Maybe it’s ok to not have sex at a sex party

I sat on a bar stool, my blonde, hair-sprayed hair falling into my eyes, feeling slightly swimmy from my fourth gin and tonic.

The lights were dim. Cabaret music swirled, and flashes of nipples, sequins, and chest hair were intermittently visible when I glanced up through my mascara-ed eyelashes.

Colourful tinsel

I wasn’t watching the cabaret. Instead, I was scribbling on a small slip of paper.

It was a ‘flirt slip’, placed there by the party staff to facilitate the attendees making… connections with one another. Very kind. I had never used one before. It had taken me quite a while to even realise they were there and pick one up.

“Hmm. Let’s have a look…” said the handsome man next to me, peering over my shoulder.
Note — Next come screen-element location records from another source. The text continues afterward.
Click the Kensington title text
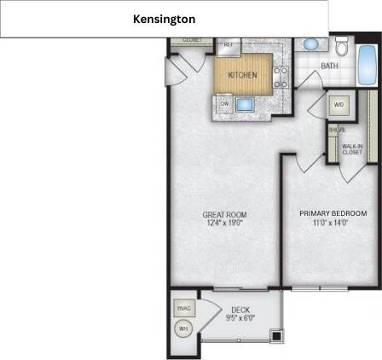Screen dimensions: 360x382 click(164, 19)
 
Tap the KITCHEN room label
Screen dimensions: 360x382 click(242, 75)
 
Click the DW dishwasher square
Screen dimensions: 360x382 click(224, 104)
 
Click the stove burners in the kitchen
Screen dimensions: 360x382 click(281, 75)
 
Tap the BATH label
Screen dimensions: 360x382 click(329, 65)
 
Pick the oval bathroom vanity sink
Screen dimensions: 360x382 click(311, 44)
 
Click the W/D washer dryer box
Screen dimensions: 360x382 click(339, 105)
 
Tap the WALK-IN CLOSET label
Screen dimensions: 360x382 click(351, 148)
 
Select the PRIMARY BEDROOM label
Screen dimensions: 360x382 click(333, 213)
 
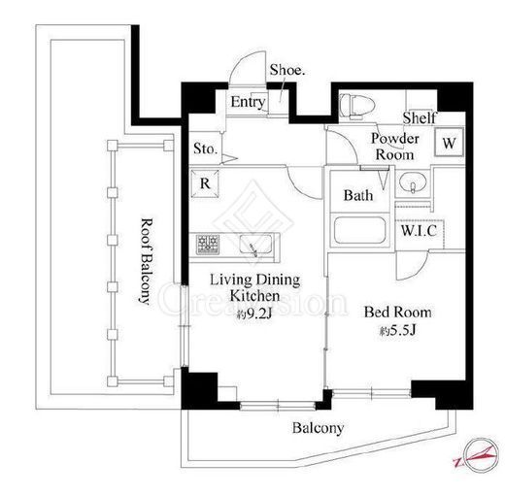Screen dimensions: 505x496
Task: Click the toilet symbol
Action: [357, 106]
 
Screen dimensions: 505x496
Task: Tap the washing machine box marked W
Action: [449, 143]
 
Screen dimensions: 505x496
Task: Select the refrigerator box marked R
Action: [205, 183]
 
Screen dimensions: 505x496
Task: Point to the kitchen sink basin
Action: [255, 245]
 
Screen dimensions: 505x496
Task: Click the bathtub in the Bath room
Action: [359, 230]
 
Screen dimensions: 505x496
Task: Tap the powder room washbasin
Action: [413, 182]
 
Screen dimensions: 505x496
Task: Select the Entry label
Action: [248, 102]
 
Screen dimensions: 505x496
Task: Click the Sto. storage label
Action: [205, 149]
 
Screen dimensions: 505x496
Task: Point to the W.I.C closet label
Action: [419, 230]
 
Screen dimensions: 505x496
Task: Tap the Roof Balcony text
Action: [146, 261]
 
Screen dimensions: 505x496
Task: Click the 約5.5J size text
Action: [398, 330]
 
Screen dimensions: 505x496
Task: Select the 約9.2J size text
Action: [254, 314]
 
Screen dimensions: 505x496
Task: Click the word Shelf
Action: [420, 117]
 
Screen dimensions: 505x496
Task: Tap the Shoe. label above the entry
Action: [287, 70]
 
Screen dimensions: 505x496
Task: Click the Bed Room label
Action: [398, 313]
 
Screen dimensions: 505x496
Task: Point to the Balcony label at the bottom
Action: [318, 428]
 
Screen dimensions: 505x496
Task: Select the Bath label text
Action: [358, 195]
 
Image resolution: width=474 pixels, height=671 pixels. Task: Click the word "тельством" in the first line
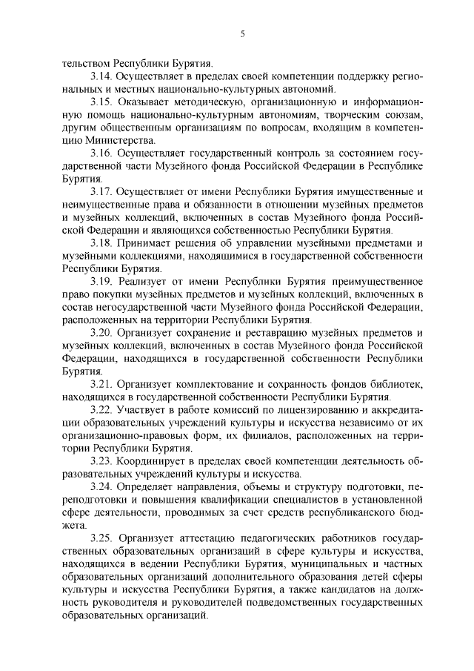pos(84,64)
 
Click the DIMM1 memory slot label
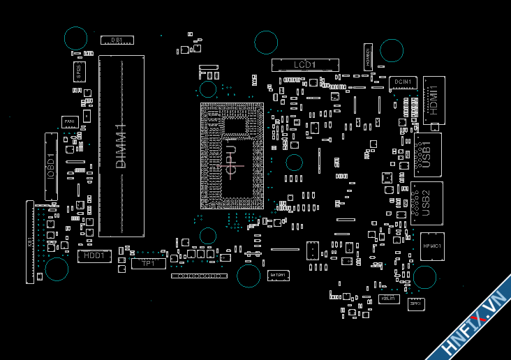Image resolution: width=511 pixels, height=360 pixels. [121, 146]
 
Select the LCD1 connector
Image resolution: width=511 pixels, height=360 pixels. [304, 65]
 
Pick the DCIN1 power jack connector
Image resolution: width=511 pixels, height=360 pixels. [403, 82]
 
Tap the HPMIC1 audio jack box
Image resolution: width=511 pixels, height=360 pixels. [432, 246]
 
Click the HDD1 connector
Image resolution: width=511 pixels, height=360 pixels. [94, 256]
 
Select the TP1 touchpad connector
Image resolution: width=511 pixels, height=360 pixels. [148, 263]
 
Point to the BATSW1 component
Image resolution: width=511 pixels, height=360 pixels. [279, 276]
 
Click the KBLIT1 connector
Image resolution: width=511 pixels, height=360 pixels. [388, 299]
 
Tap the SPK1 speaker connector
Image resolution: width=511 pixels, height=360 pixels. [415, 303]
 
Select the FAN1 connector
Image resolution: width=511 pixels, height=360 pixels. [69, 122]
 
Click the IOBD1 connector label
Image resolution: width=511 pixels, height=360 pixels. [50, 166]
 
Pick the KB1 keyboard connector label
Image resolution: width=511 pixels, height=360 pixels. [30, 241]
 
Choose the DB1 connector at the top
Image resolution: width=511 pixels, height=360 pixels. [117, 40]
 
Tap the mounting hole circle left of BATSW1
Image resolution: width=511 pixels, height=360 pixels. [249, 276]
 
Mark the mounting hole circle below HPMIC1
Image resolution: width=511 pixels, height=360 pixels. [425, 278]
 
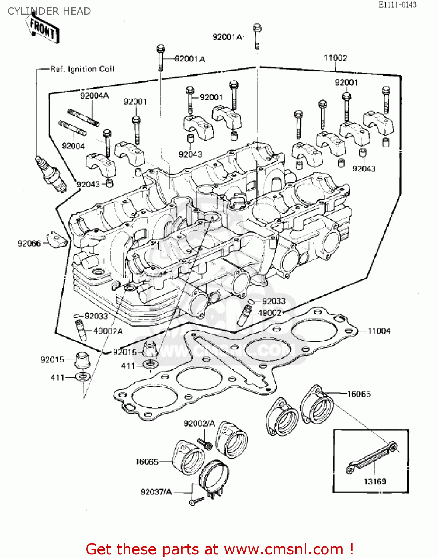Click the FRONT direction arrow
pos(43,29)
It wasn’t totally rude or anything. We’d been making polite chit-chat a little while ago and established a friendly rapport, which is why we were now sharing a small bar table. His partner was sitting opposite us both; she had a loud shrill laugh, and bright red lipstick. I was vaguely aware of her watching me painfully concentrating on channeling my wonderful personality and sensual desirability on the small, pink slip of paper.

I let the man lean past my shoulder and read what I had written.

The pink slip now said:

You’re cute. Come and have a drink with me?

I added my name at the bottom. Considered adding a smiley face, but decided No. That’s dumb.

I mean, it’s already dumb.

The note was in lurid purple felt-tip, which was all I could find on the table. I didn’t have another pen on me, not totally unexpectedly, at this queer, vintage-costume sex-party. (Actually I didn’t even have a handbag on me). The whole note thing did all feel a bit primary school, though.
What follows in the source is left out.